-- WHAT YOU SHOULD DO --
Reproduce the material that follows, please, but only from its first line to the line containing "Copy the Deployment", inclusive.

-- GIVEN INFORMATION --
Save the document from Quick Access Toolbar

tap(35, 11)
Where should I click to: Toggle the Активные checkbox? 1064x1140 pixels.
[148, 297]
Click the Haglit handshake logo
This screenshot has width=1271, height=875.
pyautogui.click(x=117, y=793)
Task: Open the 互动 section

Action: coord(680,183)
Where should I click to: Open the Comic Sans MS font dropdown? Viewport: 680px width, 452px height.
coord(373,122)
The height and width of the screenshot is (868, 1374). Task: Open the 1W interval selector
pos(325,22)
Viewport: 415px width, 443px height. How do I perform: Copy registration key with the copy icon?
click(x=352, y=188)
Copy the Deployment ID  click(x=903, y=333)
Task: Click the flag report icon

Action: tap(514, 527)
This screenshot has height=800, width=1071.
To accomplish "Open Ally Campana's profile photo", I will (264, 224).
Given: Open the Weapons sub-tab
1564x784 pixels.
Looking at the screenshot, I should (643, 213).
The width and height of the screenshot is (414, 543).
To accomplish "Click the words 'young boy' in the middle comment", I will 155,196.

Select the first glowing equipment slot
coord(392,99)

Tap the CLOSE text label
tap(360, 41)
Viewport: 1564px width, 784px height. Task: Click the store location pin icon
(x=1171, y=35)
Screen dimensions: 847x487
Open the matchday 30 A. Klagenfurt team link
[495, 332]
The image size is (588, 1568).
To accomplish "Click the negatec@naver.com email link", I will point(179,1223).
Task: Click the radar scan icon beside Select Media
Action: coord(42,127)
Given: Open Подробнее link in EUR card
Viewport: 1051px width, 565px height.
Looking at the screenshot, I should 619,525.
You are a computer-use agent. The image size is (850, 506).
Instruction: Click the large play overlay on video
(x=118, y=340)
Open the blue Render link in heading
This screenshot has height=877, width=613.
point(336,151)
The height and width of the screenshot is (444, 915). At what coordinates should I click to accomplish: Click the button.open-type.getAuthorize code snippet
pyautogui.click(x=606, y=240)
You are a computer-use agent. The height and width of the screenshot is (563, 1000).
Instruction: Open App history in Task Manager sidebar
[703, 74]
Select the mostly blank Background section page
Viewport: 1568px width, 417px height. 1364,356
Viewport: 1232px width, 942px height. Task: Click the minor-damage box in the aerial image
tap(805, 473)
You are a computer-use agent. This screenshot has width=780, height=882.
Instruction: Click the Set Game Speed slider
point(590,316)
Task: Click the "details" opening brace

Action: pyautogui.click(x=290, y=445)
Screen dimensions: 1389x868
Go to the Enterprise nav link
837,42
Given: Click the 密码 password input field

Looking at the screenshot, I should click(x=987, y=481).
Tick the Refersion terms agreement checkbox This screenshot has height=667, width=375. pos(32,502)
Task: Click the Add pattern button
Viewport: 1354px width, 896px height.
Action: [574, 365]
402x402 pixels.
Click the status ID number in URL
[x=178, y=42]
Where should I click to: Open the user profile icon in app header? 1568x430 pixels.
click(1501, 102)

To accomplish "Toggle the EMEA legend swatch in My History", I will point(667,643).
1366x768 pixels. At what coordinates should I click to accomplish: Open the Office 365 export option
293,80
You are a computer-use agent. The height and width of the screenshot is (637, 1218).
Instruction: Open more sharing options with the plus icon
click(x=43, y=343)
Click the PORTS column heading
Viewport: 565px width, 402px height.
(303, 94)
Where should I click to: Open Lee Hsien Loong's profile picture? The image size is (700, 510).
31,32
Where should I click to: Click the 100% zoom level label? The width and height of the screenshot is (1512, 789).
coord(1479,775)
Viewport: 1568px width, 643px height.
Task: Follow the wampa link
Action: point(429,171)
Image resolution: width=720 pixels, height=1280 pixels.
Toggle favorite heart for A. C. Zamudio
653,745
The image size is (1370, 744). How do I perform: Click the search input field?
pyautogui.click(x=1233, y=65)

-- EXERCISE OUTPUT --
Save the document from Quick Access Toolbar

tap(35, 11)
Where should I click to: Toggle the Активные checkbox? 1064x1140 pixels.
[148, 297]
Click the Haglit handshake logo
This screenshot has width=1271, height=875.
pyautogui.click(x=117, y=793)
Task: Open the 互动 section

Action: coord(680,183)
Where should I click to: Open the Comic Sans MS font dropdown? Viewport: 680px width, 452px height.
coord(373,122)
The height and width of the screenshot is (868, 1374). Task: Open the 1W interval selector
pos(325,22)
Viewport: 415px width, 443px height. How do I perform: Copy registration key with the copy icon?
click(x=352, y=188)
Copy the Deployment ID  click(x=903, y=333)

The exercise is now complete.